Children and their families tell us that CICRA is so important because we provide trusted information and a reliable source of support that many describe as a lifeline. We are a small charity dedicated to helping them live as normal a life as possible. To stop IBD impacting children, we are working hard on many fronts:
information to give them knowledge and power over their condition…
Through our website and information booklets, we inform them about different aspects of IBD from psychological issues to treatments to diet and nutrition. We provide information to schools and teachers, we help increase the knowledge of general paediatricians, and we reassure children with straightforward, easy to understand insights into all aspects of Crohn’s and colitis.
research for better treatments and to find a cure…

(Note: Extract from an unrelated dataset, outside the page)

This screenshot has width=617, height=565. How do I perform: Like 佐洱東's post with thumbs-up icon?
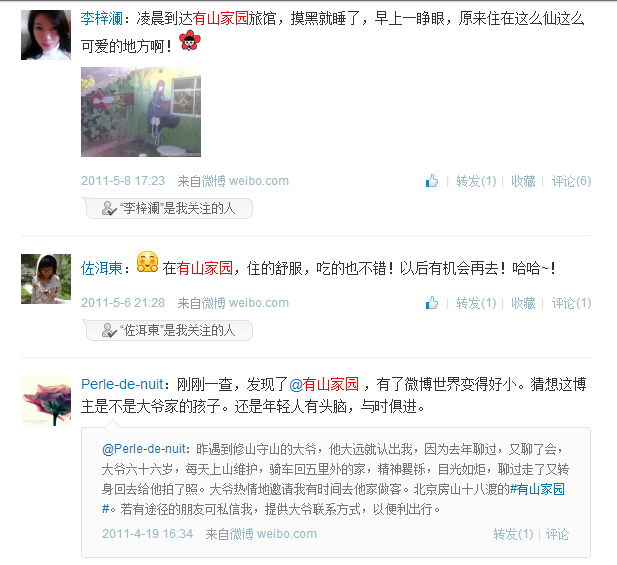click(x=432, y=303)
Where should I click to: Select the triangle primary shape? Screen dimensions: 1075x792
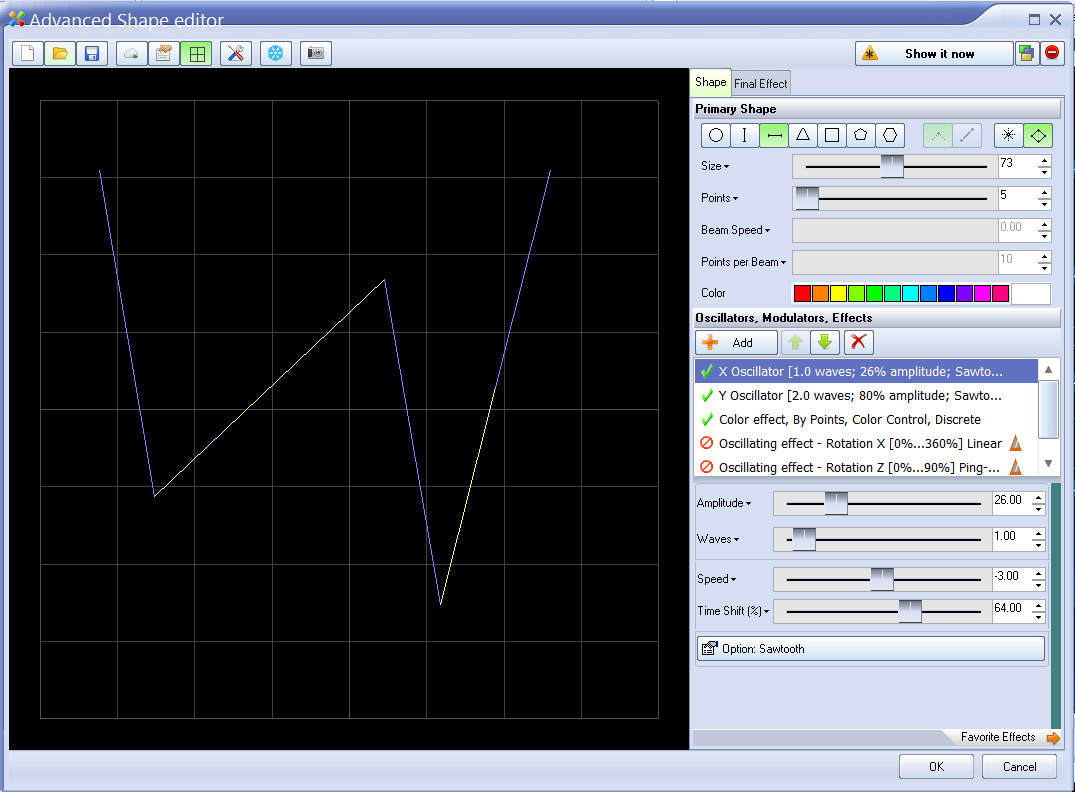click(x=802, y=136)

We advance knowledge of childhood IBD by supporting high quality, peer-reviewed medical research which has led to new treatments being taken forward for clinical trials. Our research programme over 40 years has helped train many specialists and led to better understanding of what goes on in our bowels. Current research is looking at how treatments could be personalised to individual patients, avoiding the need to try different treatments in the search for the one that works for a child.

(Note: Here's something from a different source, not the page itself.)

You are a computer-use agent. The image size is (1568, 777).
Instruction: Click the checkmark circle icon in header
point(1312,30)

support to help them live with the disease…
We give children and families the opportunity to spend time with others in similar situations, and share their experiences of living with IBD. Growing up is hard enough, without having each and every rite of passage ruined by a chronic disease you can’t talk to anyone about. Being able to hang out with other people who know what they are going through is the one thing they all want – to know they are not alone, to feel they are normal kids.
a voice to say what matters to them…
Children inspire our work, as they approach their disease with maturity and grace despite knowing they will have to deal with it for the rest of their lives. We give them a voice in all the areas that affect their health and wellbeing. From a seat at the table of medical professional associations to conferences on paediatric IBD to telling the public and their friends what it is really like to live with IBD.
In 2018, we have been supporting children with Crohn’s and colitis, and their families, for forty years. Last year, we surveyed children and families to understand what mattered most to them. Although the dream of a cure featured highly, it was the impact of IBD on childhood that was their greatest concern. So, we have developed a ten year strategy focussed on countering the impact of Crohn’s and colitis on educational achievement and physical and mental development, to give children back their childhood and help them transition into adult life without the frustrations and complications currently experienced.